• PROBLEM DESCRIPTION
Return each line in the records below that includes "entry".

[Stored records]
=== Begin Enclosure ===

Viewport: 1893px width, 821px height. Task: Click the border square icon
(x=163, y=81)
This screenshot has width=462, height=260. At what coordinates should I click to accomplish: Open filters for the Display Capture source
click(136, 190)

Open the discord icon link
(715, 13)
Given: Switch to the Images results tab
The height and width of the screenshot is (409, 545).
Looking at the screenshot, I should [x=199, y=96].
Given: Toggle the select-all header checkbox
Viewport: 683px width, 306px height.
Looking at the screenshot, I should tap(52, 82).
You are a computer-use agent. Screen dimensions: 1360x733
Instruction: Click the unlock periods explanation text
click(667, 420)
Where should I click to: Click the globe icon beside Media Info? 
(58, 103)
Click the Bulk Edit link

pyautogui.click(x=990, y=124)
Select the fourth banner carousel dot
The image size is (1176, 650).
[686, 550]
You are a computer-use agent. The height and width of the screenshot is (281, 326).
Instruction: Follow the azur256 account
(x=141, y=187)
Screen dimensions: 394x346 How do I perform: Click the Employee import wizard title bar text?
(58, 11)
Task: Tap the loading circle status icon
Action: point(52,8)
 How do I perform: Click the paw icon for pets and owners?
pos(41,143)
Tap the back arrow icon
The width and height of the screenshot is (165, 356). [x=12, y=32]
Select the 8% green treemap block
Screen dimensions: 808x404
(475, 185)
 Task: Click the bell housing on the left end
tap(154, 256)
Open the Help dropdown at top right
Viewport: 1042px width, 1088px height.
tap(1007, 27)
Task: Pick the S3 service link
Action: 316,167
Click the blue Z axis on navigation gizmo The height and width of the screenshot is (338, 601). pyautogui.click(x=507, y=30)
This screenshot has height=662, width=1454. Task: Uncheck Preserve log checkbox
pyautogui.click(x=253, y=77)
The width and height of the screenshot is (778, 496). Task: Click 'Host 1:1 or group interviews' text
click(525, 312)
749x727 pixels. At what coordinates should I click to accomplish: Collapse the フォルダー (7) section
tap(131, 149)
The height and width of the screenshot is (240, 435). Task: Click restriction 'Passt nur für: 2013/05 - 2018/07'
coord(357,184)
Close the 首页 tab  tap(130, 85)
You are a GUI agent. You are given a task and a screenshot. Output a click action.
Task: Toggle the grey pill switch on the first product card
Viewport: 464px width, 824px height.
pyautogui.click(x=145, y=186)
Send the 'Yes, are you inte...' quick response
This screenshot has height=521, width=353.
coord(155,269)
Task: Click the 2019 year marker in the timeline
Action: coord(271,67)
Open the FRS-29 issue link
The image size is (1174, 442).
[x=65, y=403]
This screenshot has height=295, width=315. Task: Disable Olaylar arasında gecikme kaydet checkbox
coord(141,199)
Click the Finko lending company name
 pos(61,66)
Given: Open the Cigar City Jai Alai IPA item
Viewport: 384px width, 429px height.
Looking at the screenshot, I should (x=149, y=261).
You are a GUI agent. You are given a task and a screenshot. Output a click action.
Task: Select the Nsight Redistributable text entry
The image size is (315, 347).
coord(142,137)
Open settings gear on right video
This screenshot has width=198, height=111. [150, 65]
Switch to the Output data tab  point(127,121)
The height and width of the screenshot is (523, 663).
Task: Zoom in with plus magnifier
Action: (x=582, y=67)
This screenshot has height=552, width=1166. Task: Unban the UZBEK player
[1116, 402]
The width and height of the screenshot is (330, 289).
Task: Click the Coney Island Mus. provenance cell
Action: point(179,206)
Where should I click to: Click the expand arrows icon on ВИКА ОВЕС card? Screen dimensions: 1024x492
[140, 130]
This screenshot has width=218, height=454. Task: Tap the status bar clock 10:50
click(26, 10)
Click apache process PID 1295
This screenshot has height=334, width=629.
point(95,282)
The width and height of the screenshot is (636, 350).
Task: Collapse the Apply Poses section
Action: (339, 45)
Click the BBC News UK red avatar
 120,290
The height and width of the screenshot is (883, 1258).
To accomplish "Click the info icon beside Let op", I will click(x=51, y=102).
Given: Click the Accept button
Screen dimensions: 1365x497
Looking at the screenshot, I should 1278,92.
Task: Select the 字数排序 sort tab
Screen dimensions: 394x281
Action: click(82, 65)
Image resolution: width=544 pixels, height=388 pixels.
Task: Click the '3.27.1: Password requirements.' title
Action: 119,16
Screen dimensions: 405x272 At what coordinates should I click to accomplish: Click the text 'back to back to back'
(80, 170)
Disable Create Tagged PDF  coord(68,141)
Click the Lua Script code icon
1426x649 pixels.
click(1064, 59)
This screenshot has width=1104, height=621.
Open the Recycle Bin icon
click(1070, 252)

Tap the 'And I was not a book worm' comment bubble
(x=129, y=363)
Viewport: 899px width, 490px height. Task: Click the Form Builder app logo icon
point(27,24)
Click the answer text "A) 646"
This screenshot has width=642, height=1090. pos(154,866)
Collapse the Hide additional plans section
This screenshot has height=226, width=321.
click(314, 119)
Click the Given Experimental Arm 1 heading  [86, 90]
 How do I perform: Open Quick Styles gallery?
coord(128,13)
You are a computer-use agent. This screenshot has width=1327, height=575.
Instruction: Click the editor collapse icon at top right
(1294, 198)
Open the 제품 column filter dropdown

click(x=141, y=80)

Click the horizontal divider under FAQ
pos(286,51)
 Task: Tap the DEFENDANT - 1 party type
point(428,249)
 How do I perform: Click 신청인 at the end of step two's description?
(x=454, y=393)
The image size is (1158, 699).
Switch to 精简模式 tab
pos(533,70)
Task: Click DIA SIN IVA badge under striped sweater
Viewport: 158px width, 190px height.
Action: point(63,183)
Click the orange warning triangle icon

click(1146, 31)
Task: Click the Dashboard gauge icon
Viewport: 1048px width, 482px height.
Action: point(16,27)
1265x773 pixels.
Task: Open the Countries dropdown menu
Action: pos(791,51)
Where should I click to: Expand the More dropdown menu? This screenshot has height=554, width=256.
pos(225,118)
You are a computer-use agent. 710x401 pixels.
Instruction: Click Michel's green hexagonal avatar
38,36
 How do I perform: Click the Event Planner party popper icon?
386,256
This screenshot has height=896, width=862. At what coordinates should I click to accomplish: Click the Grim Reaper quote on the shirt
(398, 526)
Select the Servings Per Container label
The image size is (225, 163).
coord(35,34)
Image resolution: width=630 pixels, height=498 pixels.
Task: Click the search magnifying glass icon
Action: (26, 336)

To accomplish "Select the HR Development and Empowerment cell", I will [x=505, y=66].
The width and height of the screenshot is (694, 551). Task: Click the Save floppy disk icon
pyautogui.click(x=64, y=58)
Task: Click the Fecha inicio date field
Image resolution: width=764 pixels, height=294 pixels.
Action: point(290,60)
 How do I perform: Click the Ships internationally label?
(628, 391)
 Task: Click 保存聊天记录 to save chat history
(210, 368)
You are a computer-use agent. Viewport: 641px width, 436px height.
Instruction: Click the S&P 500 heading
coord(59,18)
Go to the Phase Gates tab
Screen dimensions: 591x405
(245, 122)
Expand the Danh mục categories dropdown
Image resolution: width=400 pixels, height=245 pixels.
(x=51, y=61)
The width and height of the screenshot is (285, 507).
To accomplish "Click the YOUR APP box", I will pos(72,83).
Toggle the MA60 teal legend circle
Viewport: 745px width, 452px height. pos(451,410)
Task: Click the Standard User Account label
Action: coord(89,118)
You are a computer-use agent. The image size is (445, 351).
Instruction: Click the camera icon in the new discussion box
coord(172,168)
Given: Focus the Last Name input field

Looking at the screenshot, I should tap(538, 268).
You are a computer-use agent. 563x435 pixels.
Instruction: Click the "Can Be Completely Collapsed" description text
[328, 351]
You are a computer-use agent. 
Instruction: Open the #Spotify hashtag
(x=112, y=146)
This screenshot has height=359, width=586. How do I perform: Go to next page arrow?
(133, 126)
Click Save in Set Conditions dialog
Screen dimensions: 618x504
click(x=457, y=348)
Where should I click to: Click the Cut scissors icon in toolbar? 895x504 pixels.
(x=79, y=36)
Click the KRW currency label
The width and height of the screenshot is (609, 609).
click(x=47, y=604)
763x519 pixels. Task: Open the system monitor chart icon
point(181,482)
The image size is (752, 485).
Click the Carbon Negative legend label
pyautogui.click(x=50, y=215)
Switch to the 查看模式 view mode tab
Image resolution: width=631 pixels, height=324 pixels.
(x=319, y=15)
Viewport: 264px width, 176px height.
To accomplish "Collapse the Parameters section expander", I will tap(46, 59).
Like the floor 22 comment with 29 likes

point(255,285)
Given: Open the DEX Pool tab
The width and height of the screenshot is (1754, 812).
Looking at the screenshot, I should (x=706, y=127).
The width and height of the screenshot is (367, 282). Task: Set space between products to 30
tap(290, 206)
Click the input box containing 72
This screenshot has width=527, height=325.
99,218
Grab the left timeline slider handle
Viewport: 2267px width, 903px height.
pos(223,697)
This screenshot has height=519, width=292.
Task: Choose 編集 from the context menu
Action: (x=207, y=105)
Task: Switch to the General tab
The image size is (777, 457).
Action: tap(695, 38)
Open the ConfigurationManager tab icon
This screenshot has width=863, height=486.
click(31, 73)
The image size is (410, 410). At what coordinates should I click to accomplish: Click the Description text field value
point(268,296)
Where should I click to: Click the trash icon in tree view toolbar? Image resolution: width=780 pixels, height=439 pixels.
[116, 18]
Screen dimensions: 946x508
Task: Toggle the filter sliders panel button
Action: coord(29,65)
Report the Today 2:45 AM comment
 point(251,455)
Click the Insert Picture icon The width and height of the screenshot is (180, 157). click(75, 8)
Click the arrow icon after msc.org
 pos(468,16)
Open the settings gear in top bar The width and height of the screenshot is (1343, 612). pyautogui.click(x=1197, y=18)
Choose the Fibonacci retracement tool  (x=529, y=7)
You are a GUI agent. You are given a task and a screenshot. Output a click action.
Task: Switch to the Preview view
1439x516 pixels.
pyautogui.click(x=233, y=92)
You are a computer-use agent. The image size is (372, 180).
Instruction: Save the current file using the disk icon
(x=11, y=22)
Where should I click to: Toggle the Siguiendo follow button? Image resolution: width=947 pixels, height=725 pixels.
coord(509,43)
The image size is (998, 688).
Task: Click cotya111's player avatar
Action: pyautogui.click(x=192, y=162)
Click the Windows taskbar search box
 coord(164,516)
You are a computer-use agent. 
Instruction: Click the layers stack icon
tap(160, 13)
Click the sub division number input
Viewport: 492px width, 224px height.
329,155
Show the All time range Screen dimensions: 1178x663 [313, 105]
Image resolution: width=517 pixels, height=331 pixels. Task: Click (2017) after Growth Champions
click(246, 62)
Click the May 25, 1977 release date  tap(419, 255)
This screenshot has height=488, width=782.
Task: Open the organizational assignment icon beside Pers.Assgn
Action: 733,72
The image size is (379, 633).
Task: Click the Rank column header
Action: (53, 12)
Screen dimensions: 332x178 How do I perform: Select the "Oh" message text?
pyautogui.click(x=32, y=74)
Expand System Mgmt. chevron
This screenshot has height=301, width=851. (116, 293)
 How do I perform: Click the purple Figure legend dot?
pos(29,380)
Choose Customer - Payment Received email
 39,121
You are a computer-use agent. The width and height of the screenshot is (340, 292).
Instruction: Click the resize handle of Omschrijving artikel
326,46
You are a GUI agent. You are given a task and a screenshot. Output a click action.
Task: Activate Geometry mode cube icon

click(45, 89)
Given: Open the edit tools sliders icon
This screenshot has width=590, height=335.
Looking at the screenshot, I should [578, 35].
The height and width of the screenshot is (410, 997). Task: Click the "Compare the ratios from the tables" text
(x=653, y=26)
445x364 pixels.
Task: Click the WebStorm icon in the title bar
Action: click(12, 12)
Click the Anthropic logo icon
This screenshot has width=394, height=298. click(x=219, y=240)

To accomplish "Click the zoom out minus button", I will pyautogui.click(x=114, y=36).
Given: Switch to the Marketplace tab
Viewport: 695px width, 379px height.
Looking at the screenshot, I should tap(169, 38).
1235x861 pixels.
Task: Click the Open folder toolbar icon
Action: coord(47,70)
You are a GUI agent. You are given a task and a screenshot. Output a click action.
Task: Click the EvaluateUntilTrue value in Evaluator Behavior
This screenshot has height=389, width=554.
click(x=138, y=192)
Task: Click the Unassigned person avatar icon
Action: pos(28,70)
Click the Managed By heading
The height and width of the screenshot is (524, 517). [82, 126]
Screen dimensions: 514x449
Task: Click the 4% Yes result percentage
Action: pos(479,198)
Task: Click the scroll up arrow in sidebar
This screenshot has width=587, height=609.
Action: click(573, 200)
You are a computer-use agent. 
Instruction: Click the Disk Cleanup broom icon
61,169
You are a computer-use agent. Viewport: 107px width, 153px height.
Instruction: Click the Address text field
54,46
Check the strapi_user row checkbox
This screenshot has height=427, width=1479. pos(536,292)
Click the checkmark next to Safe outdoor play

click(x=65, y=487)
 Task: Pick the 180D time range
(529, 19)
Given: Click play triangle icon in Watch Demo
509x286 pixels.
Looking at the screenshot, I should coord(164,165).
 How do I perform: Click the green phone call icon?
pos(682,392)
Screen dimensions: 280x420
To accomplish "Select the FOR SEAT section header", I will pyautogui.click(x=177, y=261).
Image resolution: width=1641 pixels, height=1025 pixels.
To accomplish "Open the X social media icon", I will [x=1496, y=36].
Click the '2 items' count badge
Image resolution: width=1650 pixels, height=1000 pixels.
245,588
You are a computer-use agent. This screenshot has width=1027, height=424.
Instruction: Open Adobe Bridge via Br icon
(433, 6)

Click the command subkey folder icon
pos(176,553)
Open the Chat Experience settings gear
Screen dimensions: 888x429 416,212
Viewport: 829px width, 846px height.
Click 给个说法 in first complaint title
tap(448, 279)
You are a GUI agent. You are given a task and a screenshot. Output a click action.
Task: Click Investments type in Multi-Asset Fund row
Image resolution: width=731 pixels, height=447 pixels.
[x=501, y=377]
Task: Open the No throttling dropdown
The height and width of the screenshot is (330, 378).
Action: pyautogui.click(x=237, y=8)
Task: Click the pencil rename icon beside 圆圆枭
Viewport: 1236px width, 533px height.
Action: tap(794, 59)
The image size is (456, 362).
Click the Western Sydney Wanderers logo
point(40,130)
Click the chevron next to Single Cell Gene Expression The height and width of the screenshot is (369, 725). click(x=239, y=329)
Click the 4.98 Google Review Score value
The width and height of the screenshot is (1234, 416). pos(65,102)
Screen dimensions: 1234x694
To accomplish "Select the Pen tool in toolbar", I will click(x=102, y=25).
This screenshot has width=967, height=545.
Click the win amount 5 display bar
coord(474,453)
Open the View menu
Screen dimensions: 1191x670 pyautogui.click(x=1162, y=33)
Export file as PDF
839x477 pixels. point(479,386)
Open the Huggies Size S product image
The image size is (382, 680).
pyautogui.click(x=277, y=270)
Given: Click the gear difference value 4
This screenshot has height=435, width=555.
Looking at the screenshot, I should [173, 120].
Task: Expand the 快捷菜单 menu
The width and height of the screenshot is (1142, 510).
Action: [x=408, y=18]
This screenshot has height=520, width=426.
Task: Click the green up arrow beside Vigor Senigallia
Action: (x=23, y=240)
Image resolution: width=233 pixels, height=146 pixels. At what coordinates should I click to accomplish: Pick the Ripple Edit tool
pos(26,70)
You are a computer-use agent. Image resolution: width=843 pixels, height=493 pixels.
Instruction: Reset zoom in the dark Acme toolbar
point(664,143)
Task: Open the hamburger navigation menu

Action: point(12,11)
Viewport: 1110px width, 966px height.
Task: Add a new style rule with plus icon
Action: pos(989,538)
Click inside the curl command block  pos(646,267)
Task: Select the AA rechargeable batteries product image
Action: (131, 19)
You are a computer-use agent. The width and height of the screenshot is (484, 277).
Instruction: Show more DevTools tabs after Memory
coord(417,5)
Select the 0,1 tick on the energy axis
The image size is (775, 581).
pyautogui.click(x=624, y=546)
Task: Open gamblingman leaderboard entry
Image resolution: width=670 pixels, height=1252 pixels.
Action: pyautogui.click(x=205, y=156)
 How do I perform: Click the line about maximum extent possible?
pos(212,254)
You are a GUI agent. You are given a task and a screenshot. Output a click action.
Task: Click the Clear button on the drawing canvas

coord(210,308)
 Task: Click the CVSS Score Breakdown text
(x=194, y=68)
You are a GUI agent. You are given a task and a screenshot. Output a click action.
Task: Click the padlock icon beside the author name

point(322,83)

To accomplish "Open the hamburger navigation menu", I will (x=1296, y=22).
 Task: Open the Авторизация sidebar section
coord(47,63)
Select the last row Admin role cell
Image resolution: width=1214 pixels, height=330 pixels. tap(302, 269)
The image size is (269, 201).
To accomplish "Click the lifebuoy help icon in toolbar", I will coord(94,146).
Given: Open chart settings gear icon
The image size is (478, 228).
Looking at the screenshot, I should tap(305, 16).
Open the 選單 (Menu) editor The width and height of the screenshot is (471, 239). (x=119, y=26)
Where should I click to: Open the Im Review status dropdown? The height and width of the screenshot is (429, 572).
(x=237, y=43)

=== End Enclosure ===

• SOLUTION
Task: Select the Nsight Redistributable text entry
Task: Open gamblingman leaderboard entry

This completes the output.